I didn’t stop there. I couldn’t. Two more came at me from either side while a pool of scarlet seeped outward over purple-flowered weeds among the sharp stones. Out of the corner of my eye I saw the others. Guinevere stayed close to Arthur, but Triona and Caleb engaged two guards a good distance from each other. Caleb’s sword lay discarded and glinting in the morning light.
John knelt by a large stone basin to one side. They faced east toward the rising sun. Zeal fisted John’s hair, holding his head back with his neck exposed, waiting for the light to move across the ground toward them.
I leapt toward one of the approaching masked men and stepped on his bent knee, bouncing from him to his partner’s shoulder and over his head. One of them drove his nails into my calf and agony exploded through my leg.
Lasair
fell from my hand and clattered to stones, and my leg almost buckled on impact. I remained standing only long enough to shove one of the guards into the other, hoping I was strong enough.
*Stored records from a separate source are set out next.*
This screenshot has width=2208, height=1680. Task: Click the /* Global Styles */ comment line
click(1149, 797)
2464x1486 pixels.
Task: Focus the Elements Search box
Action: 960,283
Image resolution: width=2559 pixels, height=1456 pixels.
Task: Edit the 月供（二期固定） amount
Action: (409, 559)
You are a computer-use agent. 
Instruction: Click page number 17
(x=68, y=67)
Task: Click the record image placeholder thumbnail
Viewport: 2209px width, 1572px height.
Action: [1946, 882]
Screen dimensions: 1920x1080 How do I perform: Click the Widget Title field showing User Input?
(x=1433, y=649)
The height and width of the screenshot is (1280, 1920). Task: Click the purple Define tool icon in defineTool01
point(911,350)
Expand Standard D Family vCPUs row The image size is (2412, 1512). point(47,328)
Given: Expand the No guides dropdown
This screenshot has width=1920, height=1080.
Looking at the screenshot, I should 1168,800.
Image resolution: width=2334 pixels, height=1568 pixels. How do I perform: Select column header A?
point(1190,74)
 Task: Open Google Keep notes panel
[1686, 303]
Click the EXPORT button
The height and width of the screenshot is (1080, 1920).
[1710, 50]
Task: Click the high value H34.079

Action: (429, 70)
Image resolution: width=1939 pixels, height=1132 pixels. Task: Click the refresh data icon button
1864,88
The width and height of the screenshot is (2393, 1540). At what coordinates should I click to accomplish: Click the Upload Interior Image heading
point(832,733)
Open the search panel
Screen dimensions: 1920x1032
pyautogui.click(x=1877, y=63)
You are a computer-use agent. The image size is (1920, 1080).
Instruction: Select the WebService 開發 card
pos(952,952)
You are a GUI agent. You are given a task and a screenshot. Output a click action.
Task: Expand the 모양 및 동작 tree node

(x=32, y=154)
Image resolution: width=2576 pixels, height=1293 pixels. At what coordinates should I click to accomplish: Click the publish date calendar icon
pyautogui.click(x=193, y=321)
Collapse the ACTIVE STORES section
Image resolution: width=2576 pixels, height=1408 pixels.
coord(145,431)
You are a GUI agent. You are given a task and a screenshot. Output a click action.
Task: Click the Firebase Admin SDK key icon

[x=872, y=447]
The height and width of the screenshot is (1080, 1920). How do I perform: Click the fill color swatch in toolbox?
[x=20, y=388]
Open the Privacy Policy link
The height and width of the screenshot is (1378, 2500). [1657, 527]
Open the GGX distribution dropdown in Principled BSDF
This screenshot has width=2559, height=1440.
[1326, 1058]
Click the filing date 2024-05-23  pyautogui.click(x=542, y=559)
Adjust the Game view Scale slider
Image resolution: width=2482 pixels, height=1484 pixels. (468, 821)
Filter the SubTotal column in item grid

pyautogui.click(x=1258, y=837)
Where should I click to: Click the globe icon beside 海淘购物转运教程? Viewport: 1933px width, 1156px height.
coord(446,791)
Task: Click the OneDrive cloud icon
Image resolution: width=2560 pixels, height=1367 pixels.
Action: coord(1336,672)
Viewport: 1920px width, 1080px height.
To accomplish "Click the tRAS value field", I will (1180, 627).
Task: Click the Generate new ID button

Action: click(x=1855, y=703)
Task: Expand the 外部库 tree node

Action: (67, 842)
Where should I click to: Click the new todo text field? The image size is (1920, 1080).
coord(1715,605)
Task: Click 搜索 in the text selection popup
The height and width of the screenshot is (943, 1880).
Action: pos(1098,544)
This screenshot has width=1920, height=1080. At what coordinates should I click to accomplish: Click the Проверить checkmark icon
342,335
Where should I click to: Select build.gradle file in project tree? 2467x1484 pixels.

The momentum of their two bodies colliding was enough to send them toppling over the rail and down the sloping grass.
They didn’t come back up and must have taken the opportunity to escape. I dragged myself over stones cutting into my knees and retrieved
Lasair
before forcing myself to my feet. One of them had gouged a handful of meat from my leg, and it wouldn’t tolerate any weight. Blood saturated my pant leg and streamed over my shoe, staining the gray sand and stone.